> [EXERCISE GOAL]: Report every line in the listing below where the string "computer" shows up.

= = = = = = =

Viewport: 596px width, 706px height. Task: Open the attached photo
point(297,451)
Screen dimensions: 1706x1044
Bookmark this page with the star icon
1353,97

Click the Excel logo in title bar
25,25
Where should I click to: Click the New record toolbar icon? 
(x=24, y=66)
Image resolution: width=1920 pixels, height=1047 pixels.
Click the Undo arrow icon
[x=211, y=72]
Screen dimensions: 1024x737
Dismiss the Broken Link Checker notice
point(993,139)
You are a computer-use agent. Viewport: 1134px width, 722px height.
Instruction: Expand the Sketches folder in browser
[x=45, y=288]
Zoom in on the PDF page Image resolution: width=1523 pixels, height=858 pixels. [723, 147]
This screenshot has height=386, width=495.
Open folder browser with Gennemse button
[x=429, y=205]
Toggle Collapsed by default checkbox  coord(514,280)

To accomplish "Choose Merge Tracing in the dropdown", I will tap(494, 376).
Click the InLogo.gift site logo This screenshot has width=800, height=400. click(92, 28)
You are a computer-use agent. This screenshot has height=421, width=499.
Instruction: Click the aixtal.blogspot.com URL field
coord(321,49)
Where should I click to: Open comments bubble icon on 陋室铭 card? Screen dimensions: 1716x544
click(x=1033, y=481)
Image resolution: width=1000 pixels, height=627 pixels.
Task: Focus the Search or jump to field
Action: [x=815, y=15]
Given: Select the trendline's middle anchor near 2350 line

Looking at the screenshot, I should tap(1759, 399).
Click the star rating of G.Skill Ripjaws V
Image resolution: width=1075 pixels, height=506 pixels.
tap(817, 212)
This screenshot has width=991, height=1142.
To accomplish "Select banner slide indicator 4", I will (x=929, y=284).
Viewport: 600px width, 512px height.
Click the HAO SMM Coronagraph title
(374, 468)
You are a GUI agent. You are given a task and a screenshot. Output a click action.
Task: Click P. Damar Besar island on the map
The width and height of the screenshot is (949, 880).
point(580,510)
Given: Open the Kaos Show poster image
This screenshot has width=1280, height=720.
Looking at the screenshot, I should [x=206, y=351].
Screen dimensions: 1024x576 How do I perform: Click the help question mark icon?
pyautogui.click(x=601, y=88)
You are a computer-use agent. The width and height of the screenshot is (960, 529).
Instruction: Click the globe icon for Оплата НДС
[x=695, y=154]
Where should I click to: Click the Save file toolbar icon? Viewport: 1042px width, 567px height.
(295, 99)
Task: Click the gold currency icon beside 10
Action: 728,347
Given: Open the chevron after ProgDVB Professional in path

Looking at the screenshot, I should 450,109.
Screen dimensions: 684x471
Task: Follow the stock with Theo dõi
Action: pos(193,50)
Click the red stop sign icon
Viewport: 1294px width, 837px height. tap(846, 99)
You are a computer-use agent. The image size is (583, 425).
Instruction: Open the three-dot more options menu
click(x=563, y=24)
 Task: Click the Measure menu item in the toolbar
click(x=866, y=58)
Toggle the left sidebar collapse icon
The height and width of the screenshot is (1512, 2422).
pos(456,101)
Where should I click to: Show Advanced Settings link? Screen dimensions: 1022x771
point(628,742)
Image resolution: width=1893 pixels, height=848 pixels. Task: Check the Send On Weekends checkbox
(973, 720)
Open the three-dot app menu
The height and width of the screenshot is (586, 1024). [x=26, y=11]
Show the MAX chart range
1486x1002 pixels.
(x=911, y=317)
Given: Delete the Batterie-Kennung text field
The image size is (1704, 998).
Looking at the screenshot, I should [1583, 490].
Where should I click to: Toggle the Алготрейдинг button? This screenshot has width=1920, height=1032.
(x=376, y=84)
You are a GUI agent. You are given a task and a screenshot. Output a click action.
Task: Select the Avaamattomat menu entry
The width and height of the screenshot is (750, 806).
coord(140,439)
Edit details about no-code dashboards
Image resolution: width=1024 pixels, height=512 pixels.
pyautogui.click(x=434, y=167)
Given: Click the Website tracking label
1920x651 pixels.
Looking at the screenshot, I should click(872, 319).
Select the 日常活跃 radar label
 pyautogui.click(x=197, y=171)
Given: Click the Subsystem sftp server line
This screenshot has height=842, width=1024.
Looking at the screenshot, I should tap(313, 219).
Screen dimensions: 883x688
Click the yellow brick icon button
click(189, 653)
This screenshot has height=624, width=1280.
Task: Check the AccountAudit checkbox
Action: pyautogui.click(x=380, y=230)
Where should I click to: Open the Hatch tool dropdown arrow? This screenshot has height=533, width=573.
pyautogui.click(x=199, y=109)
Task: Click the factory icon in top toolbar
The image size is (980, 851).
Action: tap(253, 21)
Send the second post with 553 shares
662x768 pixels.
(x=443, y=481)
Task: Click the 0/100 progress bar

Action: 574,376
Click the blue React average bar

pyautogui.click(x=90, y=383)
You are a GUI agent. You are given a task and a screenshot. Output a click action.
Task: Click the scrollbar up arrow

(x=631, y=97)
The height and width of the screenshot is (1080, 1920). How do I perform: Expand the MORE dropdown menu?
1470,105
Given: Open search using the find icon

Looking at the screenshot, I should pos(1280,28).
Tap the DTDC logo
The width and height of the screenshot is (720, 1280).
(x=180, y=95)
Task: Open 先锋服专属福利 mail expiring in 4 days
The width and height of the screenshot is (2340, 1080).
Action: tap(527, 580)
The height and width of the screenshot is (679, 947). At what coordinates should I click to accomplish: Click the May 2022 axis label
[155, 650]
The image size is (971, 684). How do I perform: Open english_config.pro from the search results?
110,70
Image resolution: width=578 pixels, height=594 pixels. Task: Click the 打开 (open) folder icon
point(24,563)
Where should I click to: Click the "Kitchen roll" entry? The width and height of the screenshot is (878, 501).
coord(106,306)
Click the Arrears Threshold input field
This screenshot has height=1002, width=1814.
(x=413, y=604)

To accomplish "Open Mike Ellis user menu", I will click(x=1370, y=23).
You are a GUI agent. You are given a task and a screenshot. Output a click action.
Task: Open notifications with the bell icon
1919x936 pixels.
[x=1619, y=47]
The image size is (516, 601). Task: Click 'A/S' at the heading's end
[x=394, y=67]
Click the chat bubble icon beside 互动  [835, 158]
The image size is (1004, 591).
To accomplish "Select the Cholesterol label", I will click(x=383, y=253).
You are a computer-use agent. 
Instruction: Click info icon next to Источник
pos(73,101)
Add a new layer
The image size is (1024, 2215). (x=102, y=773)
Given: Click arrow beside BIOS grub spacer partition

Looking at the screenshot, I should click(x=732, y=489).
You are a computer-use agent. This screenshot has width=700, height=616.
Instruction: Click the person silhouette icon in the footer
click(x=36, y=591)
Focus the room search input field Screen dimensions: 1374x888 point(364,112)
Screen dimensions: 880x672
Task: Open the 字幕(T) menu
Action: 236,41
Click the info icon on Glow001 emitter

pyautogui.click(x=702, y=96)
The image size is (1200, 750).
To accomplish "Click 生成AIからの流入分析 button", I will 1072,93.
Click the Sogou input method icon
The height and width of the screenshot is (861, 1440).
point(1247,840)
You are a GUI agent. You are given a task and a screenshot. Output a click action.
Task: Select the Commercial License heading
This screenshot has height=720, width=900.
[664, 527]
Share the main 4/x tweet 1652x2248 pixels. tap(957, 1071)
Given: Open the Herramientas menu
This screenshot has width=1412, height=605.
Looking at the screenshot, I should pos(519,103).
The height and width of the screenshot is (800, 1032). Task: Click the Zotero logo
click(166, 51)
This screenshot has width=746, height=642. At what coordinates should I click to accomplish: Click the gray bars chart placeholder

= = = = = = =

> [ANSWER TO THIS EXERCISE]:
You are a computer-use agent. Viewport: 1134px width, 722px height.
You are a computer-use agent. This screenshot has height=421, width=499.
You are a computer-use agent. The width and height of the screenshot is (960, 529).
You are a computer-use agent. The image size is (583, 425).
You are a computer-use agent. 
You are a computer-use agent. This screenshot has width=700, height=616.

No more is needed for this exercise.